Anyone who takes the time to read the scientific production in the post-Ghazālī period would have to characterize this period as the most fecund, and in the field of astronomy in particular completely unparalleled. As for those who still harbour the notion of the deadly struggle between science and religion, I only need to mention that with the exception of ‘Urḍī, whose religious credentials are yet to be determined, every one of the other astronomers mentioned, as well as Ibn al-Nafīs himself, were all religious men in the first place. Not in the sense that they were religiously practicing men only, but that they also held official religious positions such as judges, time keepers, and free jurists who delivered their own juridical opinions. Some of them wrote extensively on religious subjects as well, and were more famous for their religious writings than their scientific ones. This evidence leads me to conclude that the model of conflict between science and religion, which may have worked in Europe somehow, and I am not sure it did for it sounds too simplistic to contain the truth, this model does not seem to apply at least as far as the Islamic civilization is concerned. Nor does it particularly seem to apply in the post-Ghazālī period, when we witness more of the men of science being men of religion. Nor did it ever seem to be analytically useful as far as the discipline of astronomy is concerned for most astronomical works seem to have been produced by men of religion, and most of them were in fact employed in religious institutions.

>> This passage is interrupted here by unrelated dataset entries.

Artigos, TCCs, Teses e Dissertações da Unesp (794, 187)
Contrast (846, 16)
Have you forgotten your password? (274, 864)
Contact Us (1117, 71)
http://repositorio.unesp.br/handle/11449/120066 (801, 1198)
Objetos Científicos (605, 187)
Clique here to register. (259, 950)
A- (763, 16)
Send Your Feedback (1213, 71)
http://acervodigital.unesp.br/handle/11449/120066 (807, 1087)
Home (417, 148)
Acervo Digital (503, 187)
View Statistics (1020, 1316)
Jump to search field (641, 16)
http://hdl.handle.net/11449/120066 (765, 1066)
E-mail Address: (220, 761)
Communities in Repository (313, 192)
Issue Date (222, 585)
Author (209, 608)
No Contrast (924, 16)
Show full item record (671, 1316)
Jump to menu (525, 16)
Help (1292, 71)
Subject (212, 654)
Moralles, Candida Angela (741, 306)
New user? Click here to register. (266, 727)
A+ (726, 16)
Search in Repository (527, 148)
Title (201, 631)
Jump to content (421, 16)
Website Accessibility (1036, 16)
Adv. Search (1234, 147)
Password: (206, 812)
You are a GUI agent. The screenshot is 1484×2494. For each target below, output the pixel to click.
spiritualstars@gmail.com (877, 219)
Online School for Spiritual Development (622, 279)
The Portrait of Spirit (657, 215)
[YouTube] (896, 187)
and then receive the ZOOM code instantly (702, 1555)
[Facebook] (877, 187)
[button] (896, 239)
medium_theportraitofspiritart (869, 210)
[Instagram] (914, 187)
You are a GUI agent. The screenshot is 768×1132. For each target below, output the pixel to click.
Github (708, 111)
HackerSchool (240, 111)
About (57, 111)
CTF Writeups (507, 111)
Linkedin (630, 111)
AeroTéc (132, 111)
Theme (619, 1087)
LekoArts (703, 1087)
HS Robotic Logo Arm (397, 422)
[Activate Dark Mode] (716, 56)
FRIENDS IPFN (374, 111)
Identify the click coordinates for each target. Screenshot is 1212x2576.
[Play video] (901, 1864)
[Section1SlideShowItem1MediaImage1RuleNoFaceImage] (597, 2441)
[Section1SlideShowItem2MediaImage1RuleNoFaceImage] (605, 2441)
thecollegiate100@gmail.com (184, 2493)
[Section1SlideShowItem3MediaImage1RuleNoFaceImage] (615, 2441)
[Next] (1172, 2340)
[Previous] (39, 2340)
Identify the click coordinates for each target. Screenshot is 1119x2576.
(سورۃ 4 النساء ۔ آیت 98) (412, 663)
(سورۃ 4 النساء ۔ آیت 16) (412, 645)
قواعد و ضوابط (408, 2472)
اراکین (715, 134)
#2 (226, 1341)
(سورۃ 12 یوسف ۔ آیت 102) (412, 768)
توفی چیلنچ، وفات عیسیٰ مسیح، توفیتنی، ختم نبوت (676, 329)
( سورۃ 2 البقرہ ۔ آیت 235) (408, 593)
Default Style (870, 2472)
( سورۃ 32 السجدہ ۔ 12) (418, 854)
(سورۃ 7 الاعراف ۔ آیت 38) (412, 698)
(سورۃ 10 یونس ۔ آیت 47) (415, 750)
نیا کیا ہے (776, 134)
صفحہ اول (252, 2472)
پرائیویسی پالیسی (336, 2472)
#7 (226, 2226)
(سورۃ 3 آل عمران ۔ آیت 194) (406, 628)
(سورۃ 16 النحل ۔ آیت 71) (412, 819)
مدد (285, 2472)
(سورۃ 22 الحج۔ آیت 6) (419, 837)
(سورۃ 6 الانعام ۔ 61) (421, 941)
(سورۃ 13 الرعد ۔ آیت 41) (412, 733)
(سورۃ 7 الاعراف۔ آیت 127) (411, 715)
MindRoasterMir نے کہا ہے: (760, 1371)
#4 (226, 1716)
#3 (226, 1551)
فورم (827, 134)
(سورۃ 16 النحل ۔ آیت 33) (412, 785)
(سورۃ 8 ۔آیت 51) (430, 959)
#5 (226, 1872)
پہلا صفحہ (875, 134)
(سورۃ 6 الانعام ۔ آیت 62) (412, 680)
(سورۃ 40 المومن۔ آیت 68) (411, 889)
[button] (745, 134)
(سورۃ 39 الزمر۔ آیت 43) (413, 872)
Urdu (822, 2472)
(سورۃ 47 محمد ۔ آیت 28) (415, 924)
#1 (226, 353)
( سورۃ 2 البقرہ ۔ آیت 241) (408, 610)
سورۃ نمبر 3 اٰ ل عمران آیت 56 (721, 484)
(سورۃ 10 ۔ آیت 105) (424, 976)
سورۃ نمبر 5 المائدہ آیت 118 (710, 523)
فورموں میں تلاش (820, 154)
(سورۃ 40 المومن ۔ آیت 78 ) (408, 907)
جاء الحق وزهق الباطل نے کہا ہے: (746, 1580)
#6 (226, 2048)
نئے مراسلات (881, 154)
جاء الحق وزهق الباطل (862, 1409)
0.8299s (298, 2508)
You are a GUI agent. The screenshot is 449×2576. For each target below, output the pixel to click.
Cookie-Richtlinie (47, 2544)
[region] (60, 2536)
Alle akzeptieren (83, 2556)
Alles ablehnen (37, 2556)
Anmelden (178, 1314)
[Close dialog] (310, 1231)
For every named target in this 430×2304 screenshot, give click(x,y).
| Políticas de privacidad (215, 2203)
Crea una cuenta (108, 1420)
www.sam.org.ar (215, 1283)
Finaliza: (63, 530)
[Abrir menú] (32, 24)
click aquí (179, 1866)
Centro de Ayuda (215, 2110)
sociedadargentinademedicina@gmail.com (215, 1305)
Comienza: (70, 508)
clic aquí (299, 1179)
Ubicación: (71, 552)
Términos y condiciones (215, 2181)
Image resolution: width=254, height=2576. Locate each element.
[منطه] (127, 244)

As for those who think of history as a series of political events only, and a sequence of dynasties and wars, without paying much attention to intellectual history, they too can take little solace by relying too heavily on the Mongol invasion in order to justify their theory of decline. For although it was true that Baghdad was indeed destroyed at the hands of Hulagu Khan, it so happened that his vizier at the time was Naṣīr al-Dīn al-Ṭúsī, the astronomer he had captured in the conquest of the Ismā’īlī fortress of Alamūt. It was this same Ṭūsī who had enough wisdom to save about 400,000 manuscripts before the sack of Baghdad. In addition, he even saved a young man by the name of Ibn al-Fuwatī, and took him along to what later became the Ilkhānid stronghold near Tabrīz. There, on a hill at the edge of the nearby city of Marāgha, Ṭūsī convinced the son of the same destroyer of Baghdad to grant enough support in order to establish one of the most elaborate observatories the Islamic world had ever known.